The run game got both good and bad news this week as rookie Evan Hull hit injured reserve, Zack Moss was a full participant in practice Wednesday, and guard Quentin Nelson and tackle Braden Smith both missed practice Wednesday. As things currently stand, I expect Moss to return from a broken arm suffered in the preseason to reclaim the lead role, while the two offensive linemen are situations worth monitoring considering the Colts boast a top-10 unit on paper. Either way, the matchup should be considered a strength-on-strength matchup after the Texans held the Ravens to just 3.4 yards per carry in Week 1. The fantasy points against numbers will not look pretty after the Texans ceded three rushing scores against, but those scores came from four yards, two yards, and two yards out. In other words, I don’t expect the Colts, considering the offensive minds behind the design of their offense, to lean on the ground game in this matchup. The obvious exception to that assertion is via the legs of Richardson, who should see a floor of eight to 12 carries in a standard week, with an upside for much more.

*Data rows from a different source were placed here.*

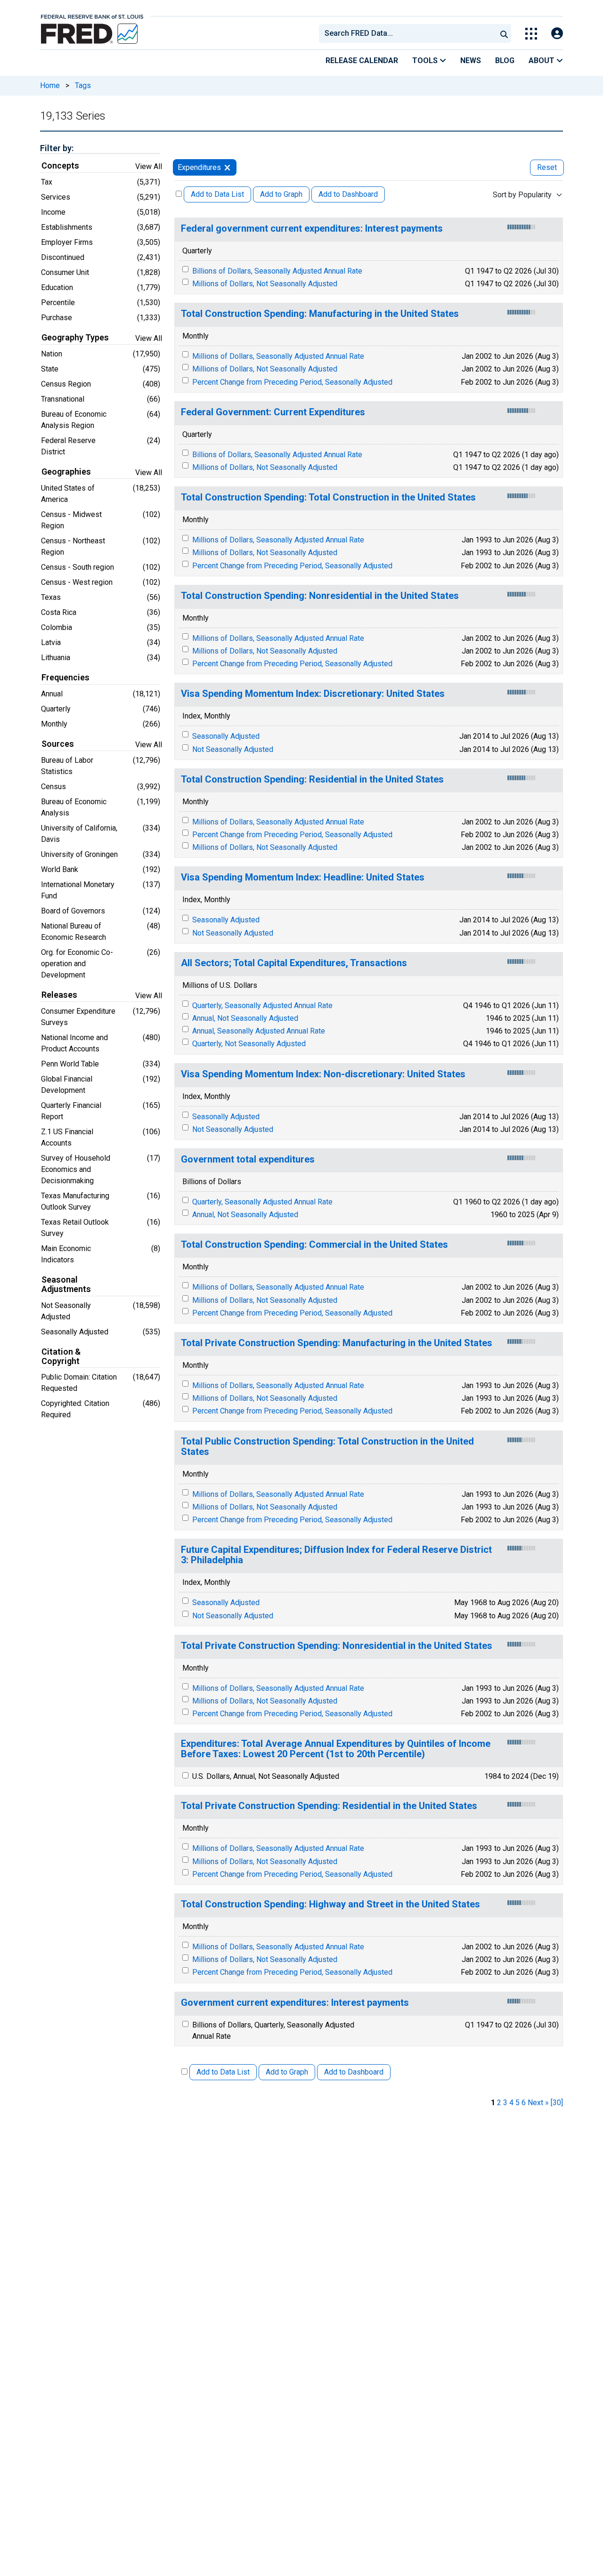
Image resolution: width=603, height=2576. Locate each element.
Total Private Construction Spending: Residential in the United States (329, 1806)
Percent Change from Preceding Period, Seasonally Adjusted (292, 382)
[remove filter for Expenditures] (227, 167)
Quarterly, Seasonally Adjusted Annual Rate (262, 1005)
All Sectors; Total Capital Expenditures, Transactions (294, 963)
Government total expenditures (248, 1159)
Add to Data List (217, 194)
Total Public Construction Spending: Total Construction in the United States (327, 1446)
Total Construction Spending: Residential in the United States (312, 779)
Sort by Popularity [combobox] (522, 194)
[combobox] (407, 33)
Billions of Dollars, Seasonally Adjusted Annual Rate (277, 270)
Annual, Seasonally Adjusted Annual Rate (258, 1030)
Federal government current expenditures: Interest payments (312, 228)
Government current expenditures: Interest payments (295, 2002)
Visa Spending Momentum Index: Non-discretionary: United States (323, 1074)
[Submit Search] (504, 33)
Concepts (60, 165)
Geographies (66, 471)
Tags (83, 85)
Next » (538, 2102)
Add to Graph (281, 194)
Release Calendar (362, 60)
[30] (557, 2102)
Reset (547, 167)
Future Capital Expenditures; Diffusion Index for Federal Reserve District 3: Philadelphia (336, 1555)
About (542, 60)
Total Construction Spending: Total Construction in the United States (328, 497)
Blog (504, 60)
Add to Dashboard (348, 194)
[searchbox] (409, 33)
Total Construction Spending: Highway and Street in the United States (330, 1904)
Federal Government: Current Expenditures (273, 412)
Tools (426, 60)
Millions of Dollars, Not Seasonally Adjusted (264, 283)
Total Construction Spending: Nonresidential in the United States (320, 595)
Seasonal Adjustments (66, 1284)
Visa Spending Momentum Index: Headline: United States (302, 877)
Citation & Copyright (61, 1356)
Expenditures (199, 167)
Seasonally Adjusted (226, 736)
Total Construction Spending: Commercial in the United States (314, 1244)
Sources (57, 744)
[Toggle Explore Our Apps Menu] (531, 34)
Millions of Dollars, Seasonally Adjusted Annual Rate (278, 356)
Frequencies (65, 677)
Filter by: (56, 148)
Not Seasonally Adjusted (232, 749)
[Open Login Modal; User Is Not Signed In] (557, 34)
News (470, 60)
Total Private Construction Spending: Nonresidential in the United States (336, 1645)
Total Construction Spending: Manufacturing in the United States (320, 313)
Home (50, 85)
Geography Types (75, 337)
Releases (59, 995)
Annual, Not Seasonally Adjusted (245, 1018)
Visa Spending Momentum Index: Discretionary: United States (313, 693)
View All (148, 166)
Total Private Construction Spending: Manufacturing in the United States (336, 1343)
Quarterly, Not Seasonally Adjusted (249, 1043)
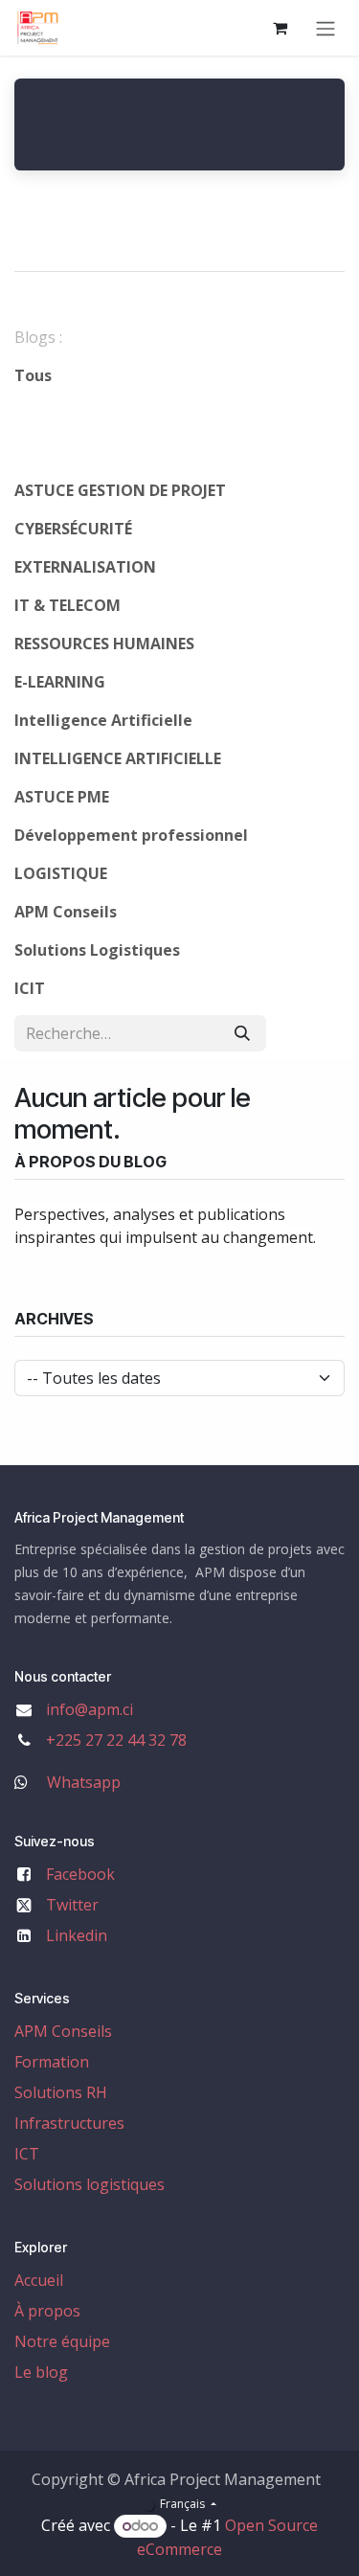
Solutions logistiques (89, 2184)
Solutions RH (60, 2092)
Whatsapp (84, 1782)
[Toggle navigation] (325, 28)
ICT (26, 2153)
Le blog (41, 2372)
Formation (51, 2061)
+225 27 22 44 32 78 (116, 1740)
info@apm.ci (89, 1709)
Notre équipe (62, 2341)
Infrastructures (69, 2123)
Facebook (80, 1874)
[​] (131, 414)
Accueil (38, 2280)
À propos (47, 2310)
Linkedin (76, 1935)
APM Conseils (63, 2031)
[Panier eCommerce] (279, 28)
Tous (33, 375)
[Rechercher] (242, 1033)
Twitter (72, 1904)
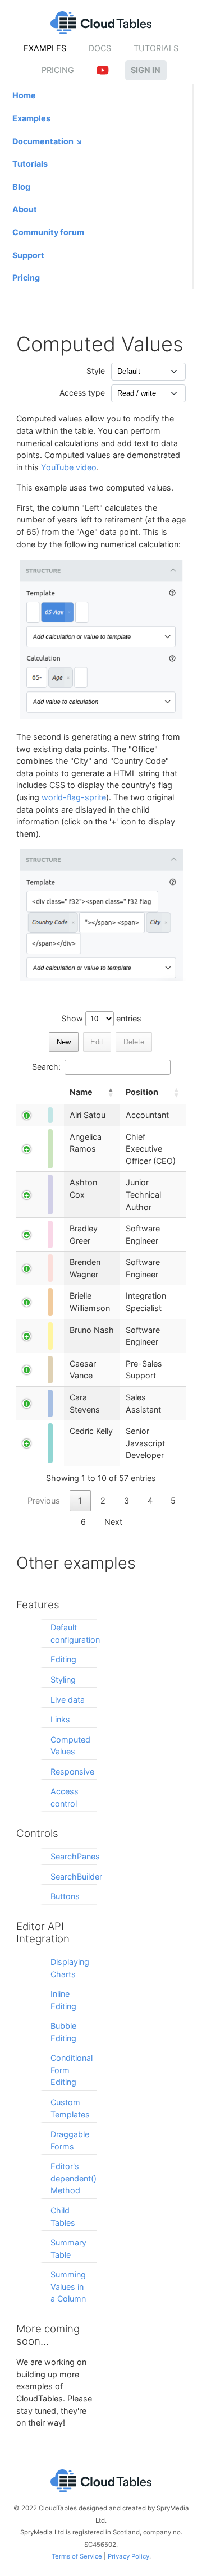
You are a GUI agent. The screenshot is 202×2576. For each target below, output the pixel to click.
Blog (21, 186)
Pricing (58, 70)
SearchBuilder (76, 1876)
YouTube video (69, 467)
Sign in (145, 70)
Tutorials (156, 48)
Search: (47, 1066)
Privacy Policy (128, 2556)
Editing (63, 1659)
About (24, 209)
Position (142, 1092)
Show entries (101, 1018)
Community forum (48, 232)
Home (24, 95)
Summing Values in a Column (68, 2286)
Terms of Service (77, 2556)
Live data (67, 1699)
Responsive (72, 1771)
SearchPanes (75, 1856)
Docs (100, 48)
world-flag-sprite (74, 797)
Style (95, 371)
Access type (82, 393)
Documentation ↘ (47, 141)
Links (60, 1719)
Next (113, 1522)
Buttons (65, 1896)
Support (28, 255)
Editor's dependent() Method (73, 2178)
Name (81, 1092)
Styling (63, 1679)
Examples (45, 48)
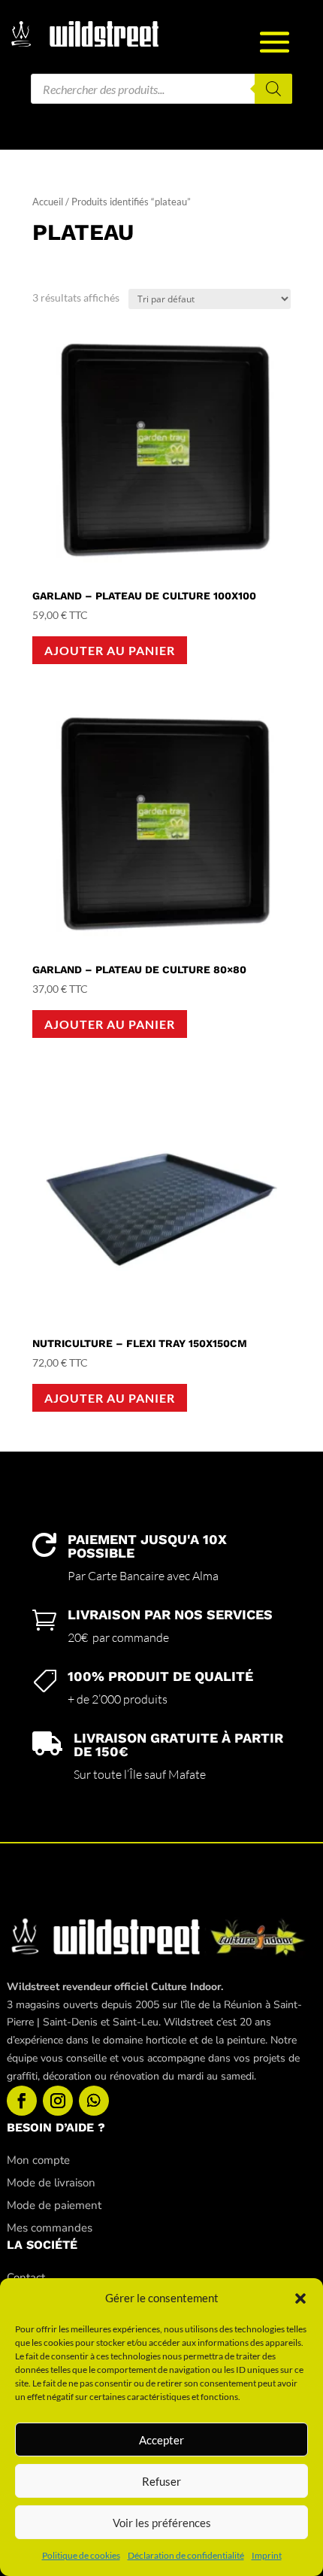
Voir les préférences (162, 2522)
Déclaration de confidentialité (186, 2555)
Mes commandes (49, 2227)
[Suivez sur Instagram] (58, 2101)
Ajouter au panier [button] (109, 650)
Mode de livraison (51, 2182)
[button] (300, 2298)
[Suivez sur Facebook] (22, 2101)
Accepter (161, 2440)
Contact (26, 2277)
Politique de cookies (81, 2555)
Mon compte (38, 2160)
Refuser (161, 2481)
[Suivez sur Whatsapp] (94, 2101)
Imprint (267, 2555)
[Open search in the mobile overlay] (161, 89)
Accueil (47, 202)
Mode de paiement (54, 2205)
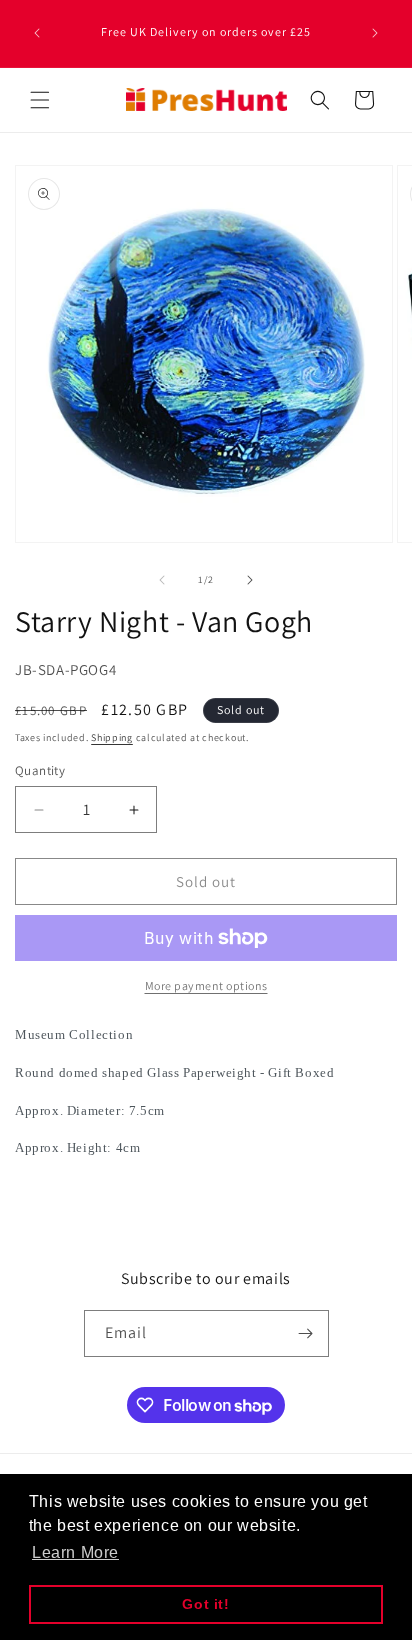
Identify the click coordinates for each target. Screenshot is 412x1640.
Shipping (112, 737)
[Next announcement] (375, 33)
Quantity (40, 770)
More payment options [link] (206, 985)
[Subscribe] (306, 1333)
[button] (40, 100)
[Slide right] (250, 580)
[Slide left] (162, 580)
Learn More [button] (75, 1552)
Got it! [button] (205, 1604)
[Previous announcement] (37, 33)
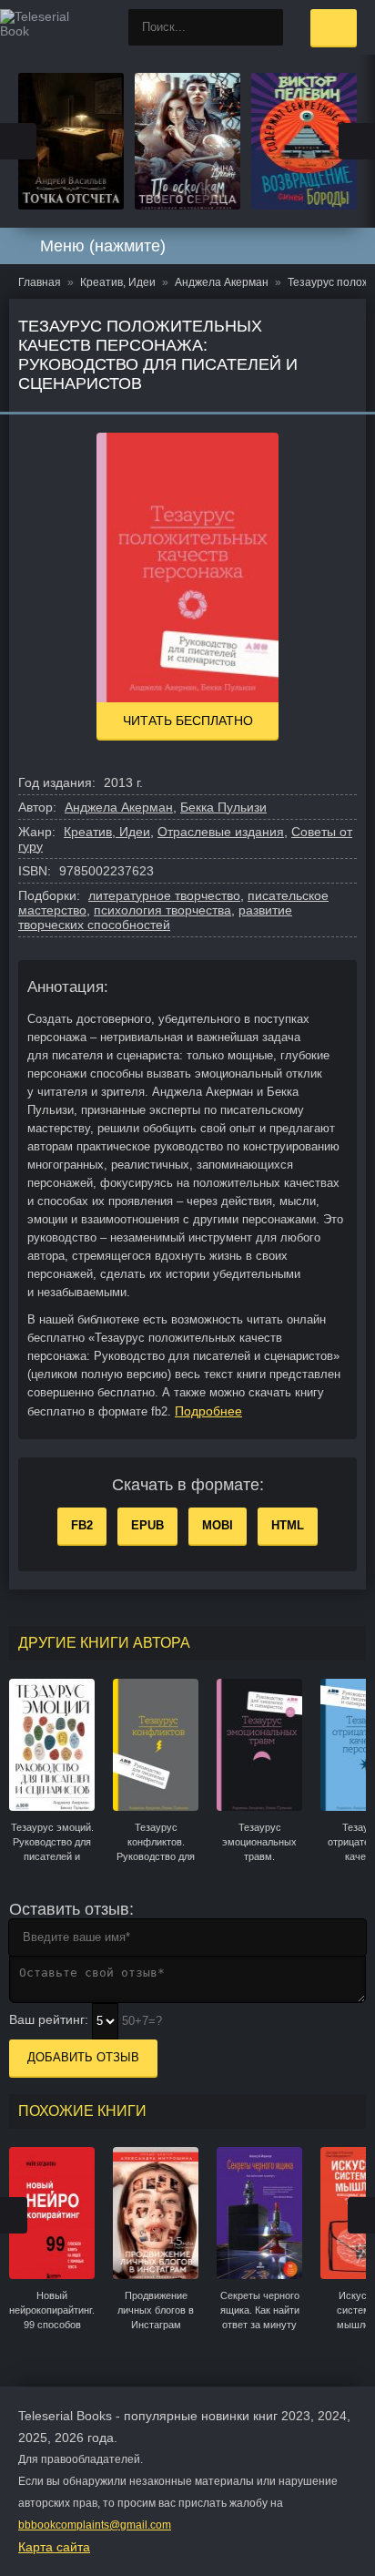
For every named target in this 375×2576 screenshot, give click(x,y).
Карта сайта (54, 2547)
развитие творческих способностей (155, 917)
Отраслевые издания (220, 831)
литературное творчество (164, 895)
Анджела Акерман (119, 807)
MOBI (217, 1525)
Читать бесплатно (188, 720)
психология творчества (162, 910)
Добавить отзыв (83, 2057)
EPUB (147, 1525)
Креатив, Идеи (107, 831)
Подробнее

The heavy zone rates and moderate blitz rates from the Texans predictably led to a low defensive aDOT against in their Week 1 game against the Ravens (5.4, sixth shallowest in the league), which should be the case again here after the Colts were fine attacking the short-to-intermediate areas of the field in Week 1. Indianapolis ran an offense based primarily from 11-personnel in Week 1, with Michael Pittman and Alec Pierce operating as nearly every-down wide receivers, Josh Downs operating as the primary slot weapon with a healthy 79 percent snap rate, and sprinkles of 12-personnel mixed in with Kylen Granson operating as the primary tight end (61 percent snap rate, Mo Alie-Cox the “starter” and the best all-around tight end left on the roster (42 percent snap rate), and Drew Ogletree mixing in for heavy alignments (21 percent snap rate). This looks like another game where the Colts will be fine running an uptempo offense focused on the athleticism of Richardson and the intermediate abilities of Michael Pittman.